Cuando vienen y se quieren quedar conmigo, escribo cuentos y los dejo aquí.

jueves, 23 de mayo de 2019

Heridas


Dejamos de contar las cicatrices. Sabíamos que era un privilegio haber sobrevivido a tanta herida. Cada vez que la piel se nos abría, que la sangre se nos desbordaba en ríos pegajosos y las entrañas se nos salían de sus cavidades tibias mirábamos de frente a la muerte. Salvarnos de ese encuentro resultaba cada vez más difícil. Habían pasado ya los tiempos en los que tuvimos gasas y vendas. Suturas. Alcohol de la peor calidad, pero alcohol al fin. Muy pocos analgésicos. Antibióticos nunca. Al final cada cuerpo tenía que curarse solo. El dolor nos definía más que el nombre propio. Los que sobrevivimos coleccionamos historias de cada una de las marcas que nos puntuaban la piel. Y, como en las películas que habíamos visto un siglo atrás, a veces nos sentábamos a la luz de una lámpara a contarnos la historia de la bala que nos rozó la cadera, el punto exacto en el que nos estalló un perdigón a quemarropa, la esquirla de metralla que todavía llevamos en el hombro.
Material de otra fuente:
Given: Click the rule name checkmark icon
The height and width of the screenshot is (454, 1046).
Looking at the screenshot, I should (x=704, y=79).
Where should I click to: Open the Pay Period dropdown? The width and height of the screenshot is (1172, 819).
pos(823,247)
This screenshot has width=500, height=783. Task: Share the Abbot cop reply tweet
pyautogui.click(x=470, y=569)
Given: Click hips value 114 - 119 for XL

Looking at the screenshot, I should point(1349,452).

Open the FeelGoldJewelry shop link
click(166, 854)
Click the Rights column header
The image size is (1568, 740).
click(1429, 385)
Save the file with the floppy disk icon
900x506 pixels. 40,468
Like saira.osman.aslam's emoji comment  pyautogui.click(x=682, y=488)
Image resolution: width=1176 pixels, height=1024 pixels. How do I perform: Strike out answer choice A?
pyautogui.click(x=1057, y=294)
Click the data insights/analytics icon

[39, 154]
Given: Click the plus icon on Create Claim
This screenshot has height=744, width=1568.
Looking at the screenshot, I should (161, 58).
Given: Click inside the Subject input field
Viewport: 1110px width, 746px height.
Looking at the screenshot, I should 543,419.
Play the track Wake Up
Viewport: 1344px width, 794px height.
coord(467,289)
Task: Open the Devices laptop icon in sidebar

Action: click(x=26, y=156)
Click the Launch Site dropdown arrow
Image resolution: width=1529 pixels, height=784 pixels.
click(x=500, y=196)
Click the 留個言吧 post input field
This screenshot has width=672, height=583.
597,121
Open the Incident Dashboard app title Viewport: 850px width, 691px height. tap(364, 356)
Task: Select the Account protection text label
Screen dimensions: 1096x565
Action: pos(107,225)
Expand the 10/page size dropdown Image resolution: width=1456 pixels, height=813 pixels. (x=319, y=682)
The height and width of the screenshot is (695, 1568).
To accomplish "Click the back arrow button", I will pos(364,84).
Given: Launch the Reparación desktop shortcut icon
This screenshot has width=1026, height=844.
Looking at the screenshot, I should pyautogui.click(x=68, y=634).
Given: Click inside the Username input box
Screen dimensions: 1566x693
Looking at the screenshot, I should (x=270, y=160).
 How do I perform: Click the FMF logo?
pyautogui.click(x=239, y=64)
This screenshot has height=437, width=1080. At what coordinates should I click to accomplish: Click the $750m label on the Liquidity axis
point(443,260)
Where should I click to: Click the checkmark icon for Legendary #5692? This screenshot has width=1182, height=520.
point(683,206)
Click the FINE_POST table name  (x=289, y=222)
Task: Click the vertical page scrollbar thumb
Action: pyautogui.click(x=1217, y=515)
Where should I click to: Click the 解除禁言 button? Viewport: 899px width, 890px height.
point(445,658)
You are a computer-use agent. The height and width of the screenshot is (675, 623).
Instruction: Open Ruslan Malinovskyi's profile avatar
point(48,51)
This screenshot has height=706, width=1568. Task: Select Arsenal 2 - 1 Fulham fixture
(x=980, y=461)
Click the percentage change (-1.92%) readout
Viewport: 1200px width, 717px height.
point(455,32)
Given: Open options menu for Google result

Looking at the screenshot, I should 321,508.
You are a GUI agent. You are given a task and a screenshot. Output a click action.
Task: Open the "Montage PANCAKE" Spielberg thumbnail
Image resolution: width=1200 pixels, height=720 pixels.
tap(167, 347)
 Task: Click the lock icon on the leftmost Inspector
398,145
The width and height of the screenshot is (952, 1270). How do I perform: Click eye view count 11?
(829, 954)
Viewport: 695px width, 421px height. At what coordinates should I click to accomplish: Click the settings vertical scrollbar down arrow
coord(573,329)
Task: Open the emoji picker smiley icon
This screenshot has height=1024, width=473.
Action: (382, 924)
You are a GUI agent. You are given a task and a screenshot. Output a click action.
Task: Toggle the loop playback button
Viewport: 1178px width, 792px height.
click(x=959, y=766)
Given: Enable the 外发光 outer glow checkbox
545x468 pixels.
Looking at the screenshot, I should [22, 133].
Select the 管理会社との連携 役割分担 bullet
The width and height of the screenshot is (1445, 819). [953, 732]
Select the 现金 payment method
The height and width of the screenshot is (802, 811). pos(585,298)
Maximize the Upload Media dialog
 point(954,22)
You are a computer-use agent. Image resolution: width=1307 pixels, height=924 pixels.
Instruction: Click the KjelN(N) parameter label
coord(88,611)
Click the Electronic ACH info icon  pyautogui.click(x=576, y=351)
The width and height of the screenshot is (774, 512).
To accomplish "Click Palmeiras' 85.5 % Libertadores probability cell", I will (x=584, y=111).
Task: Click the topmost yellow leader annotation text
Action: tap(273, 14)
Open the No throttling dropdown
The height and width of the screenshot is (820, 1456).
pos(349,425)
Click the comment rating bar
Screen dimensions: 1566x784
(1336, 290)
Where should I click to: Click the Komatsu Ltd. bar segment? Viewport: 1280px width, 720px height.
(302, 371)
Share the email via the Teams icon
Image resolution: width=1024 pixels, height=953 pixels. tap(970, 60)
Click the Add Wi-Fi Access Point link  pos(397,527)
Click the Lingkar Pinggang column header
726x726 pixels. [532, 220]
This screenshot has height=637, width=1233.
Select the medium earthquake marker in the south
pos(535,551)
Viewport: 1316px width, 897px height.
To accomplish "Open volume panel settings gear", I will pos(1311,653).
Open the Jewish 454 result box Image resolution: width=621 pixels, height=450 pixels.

Pero cualquier inventario de dolores se precipitaba siempre hacia el recuerdo de las heridas que nunca sanaron y de los caídos que murieron por ellas. Terminamos recordando mejor las heridas que las caras. Los muertos ya no se llamaban Juan o Lucía, Diego o Manuela, sino el que quedó tendido con un tiro en la nuca, la que se derrumbó después de que una ráfaga le partió en dos la espalda, el que cayó de lado y se quedó como dormido con las piernas encogidas y la cabeza colgándole de un hilo, la que estalló en pedazos al encontrarse de frente con una granada de mano. No nos hacía bien recordar tanta sangre. Y al mismo tiempo nuestra memoria ya no retenía otros recuerdos. Esos cuerpos destrozados que vivían tercos en nuestra memoria nos obligaban a seguir viviendo. Nos impedían olvidar que ahora luchábamos por ellos más que por nosotros. Nos habíamos convertido en el brazo ejecutor de todos los caídos. Éramos los vengadores de las heridas que nunca se cerraron. Dibujamos con nuestras cicatrices un círculo cerrado en el que sólo tenía cabida la venganza. Y el asombro de seguir vivos se nos hizo cada vez más amargo.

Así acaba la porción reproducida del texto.